Das syrische Justizministerium hat laut seinem Minister Najm al Ahmed Dokumente gesammelt, die Terror-Verbrechen gegen die Bevölkerung und Regierung des Landes bestätigen sollen. Die Glaubwürdigkeit der Dokumente soll von unabhängigen Gerichtskomitees und Gerichtsmedizinern bestätigt worden sein.

„Syrien verfügt über Dutzende Dokumente, die die Durchführung von Verbrechen auf seinem Territorium bestätigten. Es wird eine Klage bei lokalen, regionalen oder internationalen Gerichten gegen Einzelpersonen sowie arabische und andere Staaten einreichen, die Terror-Verbrechen in Syrien begangen haben“, so Al Ahmed.

Gemäß der syrischen Gesetzeslage „zählen terroristische Verbrechen zu den Straftaten“. Dabei fügte der Minister hinzu, dass Präsident Baschar al-Assad seit Kriegsbeginn im Land einige Amnestie-Erlässe unterzeichnet habe, von denen Tausende Menschen betroffen seien.

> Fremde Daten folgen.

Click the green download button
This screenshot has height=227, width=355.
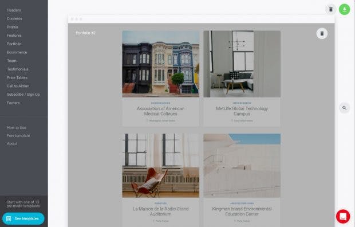[344, 9]
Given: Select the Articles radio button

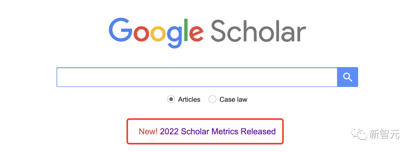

„Sie konnten zu ihrem normalen Leben zurückkehren, ihre Arbeit oder Ausbildung aufnehmen. Viele schlossen sich der syrischen Armee an. Die Zahl der Begnadigten belief sich im Jahr 2016 auf insgesamt 4746. Derzeit arbeiten wir an der Versöhnung der verfeindeten Seiten auf lokaler Ebene, damit in ganz Syrien erneut Sicherheit und Stabilität herrscht“, betonte der syrische Justizminister.